Incarnant aussitôt une figure notoire de la bouillonnante scène électro locale, Robert Robert a fait tourner de nombreuses têtes lors de ses apparitions à Piknic Électronik et Osheaga. Il a fait paraître en plein hype un premier projet aux touches downtempo et dream pop nommé Pastel (2014), avant de recentrer davantage sa proposition autour du hip-hop sur le EP Not Self Titled (2015). Le jeune producer s’est donné le temps d’explorer toutes sortes d’avenues pour développer un style bien à lui, allant même jusqu’à poser sa voix sur ses compositions originales. Après une signature en bonne et due forme sous Nowadays Records, il a fait paraître Welcome To Finetown (2017), un EP sur lequel il a approfondi sa maîtrise des sonorités spatiales.

Publicité

Au bout de longues années à alimenter son mode de vie nocturne, Arthur s’est mis en retrait et s’est frotté à de sérieuses remises en question. Cette introspection l’a mené à la création de How To Save Water, un EP de cinq pièces d’electro planante, la somme de toutes ses phases antérieures. C’est également un projet sur lequel il a pris le temps de façonner sa pensée autour d’enjeux personnels préoccupants. II a écrit, chanté, composé, produit, mixé et cosigné la direction artistique du artwork en plus de co-réalisé les vidéoclips des cinq morceaux du projet.

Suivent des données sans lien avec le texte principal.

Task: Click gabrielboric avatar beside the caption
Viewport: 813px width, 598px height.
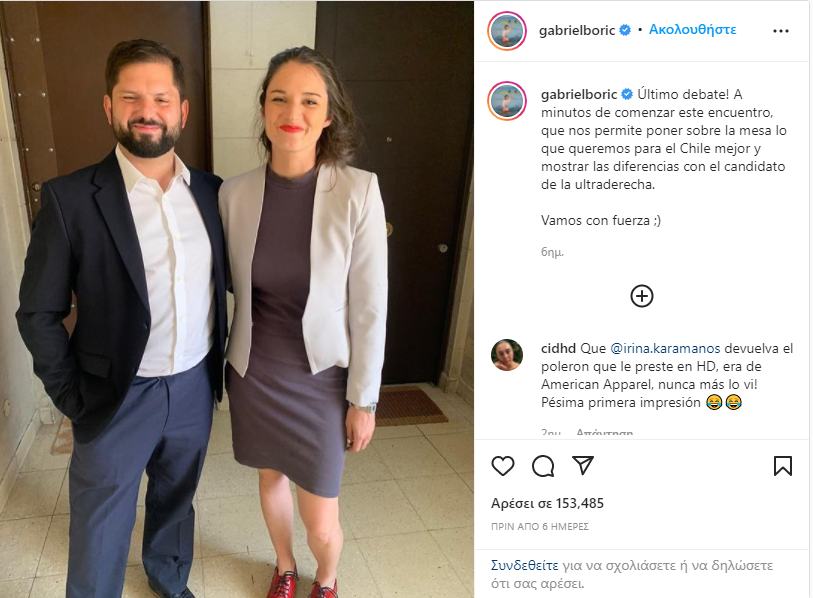Action: 507,101
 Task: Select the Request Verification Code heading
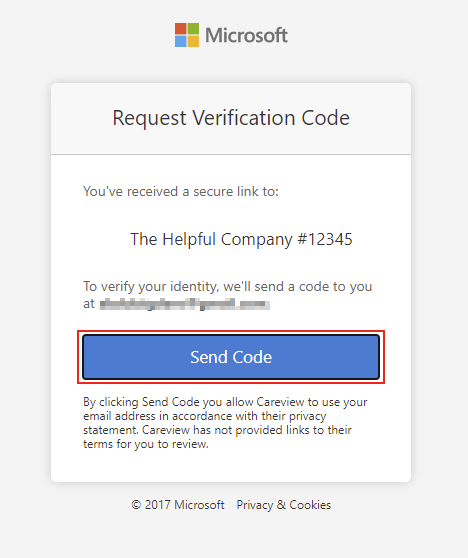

On est allé le rejoindre dans son nid de création pour en savoir un peu plus sur le EP, la métaphore omniprésente de l’eau, ses réflexions qui ont guidé ce projet et sa volonté de passer de la pensée aux actions.

Publicité

Se laisser aller

Arthur est très posé et contemplatif lorsqu’on lui demande dans quel état d’esprit il était quand il a plongé dans la création du EP. « Je suis retourné dans le mood que j’étais quand j’ai commencé Robert Robert. J’ai voulu faire quelque chose sans trop analyser cérébralement ce que je créais. Je voulais me laisser aller pis regarder le résultat après coup. Ça a donné un genre de mélange de tout ce que j’ai exploré par le passé pour ensuite tendre vers quelque chose d’un peu plus intuitif. »

« Je me suis rendu compte que le nightlife, c’est comme une roue qui tourne tout le temps. »

Portées par une vibe vaporeuse et contrebalancée par de lourdes basses tirées de ses inspirations techno, les chansons qui prenaient forme dans son laptop se dessinaient sous un fond de remises en question. « Je me suis rendu compte que le nightlife, c’est comme une roue qui tourne tout le temps. T’embarques là-dedans, t’as du fun, c’est un thrill. Puis à un certain moment, ça se met à tourner de plus en plus vite. Tu vois des gens qui ne savent même pas s’ils sont capables de débarquer de cette roue sans se casser la gueule, » observe-t-il.

Publicité

« J’en suis arrivé à me demander si c’était moi qui avais compris quelque chose ou si j’essayais, en quelque part, de fuir la réalité. Tout ça m’a poussé à me retirer un peu pour prendre le temps d’y penser, » relate-t-il, avant de plonger dans ce que cette démarche a influencé dans la création.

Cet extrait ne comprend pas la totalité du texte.